* _About this task_
Return every line of the data that contains the string "computer".

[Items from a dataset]
[Start of section]
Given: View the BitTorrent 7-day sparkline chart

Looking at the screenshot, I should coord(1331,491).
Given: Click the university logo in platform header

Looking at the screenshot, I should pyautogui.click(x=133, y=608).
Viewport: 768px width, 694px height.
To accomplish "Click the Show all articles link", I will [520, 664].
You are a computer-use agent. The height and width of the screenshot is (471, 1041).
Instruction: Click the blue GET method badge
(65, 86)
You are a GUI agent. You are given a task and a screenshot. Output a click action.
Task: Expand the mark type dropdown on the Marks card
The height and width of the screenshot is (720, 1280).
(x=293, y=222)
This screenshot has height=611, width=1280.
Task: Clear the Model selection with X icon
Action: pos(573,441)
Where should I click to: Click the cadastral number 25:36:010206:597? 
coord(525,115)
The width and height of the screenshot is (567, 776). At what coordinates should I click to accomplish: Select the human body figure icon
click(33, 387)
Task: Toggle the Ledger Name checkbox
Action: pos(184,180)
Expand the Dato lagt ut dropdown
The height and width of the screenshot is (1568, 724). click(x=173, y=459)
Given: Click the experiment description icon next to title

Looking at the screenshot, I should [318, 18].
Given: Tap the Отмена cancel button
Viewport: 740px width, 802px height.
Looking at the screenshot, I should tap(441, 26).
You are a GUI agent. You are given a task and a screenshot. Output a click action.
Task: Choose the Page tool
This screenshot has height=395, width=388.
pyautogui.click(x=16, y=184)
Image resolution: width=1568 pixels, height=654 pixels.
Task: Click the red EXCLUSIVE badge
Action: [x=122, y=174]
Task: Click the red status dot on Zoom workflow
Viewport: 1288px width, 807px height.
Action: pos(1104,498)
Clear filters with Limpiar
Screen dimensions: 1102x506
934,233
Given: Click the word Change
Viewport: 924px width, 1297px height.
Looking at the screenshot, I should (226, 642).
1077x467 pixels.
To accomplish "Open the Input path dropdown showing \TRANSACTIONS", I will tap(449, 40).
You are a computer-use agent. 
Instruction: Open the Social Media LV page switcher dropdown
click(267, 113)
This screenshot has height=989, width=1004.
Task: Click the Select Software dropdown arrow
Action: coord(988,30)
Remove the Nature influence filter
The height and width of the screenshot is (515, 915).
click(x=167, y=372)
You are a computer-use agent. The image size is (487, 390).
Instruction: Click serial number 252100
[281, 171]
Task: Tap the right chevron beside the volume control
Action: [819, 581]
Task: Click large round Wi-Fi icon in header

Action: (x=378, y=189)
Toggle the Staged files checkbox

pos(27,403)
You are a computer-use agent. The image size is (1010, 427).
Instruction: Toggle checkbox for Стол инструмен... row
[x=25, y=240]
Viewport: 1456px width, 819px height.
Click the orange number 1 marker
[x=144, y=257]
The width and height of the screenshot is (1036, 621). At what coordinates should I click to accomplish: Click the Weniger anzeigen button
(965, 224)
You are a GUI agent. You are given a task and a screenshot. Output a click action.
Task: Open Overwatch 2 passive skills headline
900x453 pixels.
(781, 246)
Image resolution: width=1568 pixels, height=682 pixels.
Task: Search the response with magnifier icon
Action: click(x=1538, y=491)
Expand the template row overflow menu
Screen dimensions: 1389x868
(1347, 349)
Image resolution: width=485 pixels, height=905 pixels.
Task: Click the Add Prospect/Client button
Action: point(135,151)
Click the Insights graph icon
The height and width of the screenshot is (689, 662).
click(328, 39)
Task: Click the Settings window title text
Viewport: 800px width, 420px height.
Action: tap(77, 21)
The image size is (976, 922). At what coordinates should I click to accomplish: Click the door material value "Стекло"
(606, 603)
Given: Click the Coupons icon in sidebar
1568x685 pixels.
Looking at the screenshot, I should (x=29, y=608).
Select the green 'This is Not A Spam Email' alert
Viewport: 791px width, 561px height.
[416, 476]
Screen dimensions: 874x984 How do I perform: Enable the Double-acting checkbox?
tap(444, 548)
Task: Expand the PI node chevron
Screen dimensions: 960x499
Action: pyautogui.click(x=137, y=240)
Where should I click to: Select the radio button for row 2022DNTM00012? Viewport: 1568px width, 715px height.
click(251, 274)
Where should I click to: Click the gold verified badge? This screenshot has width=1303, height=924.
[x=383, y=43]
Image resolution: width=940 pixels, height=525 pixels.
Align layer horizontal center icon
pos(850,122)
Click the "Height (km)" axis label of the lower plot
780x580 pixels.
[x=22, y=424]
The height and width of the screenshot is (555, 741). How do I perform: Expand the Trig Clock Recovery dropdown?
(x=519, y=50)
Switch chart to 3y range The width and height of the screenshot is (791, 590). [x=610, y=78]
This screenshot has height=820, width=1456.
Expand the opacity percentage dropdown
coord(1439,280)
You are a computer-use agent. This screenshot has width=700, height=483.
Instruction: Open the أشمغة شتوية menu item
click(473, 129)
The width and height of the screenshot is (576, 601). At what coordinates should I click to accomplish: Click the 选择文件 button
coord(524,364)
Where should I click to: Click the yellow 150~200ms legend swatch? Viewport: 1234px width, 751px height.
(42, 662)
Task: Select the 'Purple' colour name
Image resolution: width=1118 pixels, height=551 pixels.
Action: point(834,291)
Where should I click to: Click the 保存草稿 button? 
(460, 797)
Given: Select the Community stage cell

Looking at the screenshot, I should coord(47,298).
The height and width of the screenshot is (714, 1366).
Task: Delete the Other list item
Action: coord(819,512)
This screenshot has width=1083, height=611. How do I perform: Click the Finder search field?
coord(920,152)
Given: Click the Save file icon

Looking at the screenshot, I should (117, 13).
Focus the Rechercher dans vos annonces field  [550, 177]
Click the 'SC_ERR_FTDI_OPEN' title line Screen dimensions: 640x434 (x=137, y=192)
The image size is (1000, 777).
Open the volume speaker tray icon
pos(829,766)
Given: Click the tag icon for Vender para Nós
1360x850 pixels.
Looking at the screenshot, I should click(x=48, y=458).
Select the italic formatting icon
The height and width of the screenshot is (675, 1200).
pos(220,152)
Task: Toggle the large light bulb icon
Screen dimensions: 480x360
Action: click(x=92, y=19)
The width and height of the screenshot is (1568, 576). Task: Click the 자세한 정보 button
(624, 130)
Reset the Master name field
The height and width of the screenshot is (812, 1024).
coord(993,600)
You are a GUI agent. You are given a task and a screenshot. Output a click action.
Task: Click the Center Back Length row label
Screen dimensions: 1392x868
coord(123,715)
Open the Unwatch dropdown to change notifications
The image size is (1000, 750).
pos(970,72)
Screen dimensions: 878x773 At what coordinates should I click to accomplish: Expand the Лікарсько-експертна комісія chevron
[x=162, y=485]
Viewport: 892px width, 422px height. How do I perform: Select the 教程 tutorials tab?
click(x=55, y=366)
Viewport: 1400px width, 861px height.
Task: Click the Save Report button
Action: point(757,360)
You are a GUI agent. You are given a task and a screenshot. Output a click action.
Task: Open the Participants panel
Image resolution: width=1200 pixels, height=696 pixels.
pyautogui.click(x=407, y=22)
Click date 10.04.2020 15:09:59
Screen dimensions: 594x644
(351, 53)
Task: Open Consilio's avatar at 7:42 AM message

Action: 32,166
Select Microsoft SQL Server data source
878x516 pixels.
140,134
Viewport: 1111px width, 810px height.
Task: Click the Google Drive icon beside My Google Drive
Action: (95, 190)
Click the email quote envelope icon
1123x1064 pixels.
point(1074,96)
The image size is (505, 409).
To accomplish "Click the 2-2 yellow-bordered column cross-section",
[End of section]
* _Exercise answer_
You are a computer-use agent. The height and width of the screenshot is (471, 1041).
You are a computer-use agent. 
You are a computer-use agent. The image size is (487, 390).
You are a computer-use agent. The image size is (1010, 427).
You are a computer-use agent. This screenshot has width=700, height=483.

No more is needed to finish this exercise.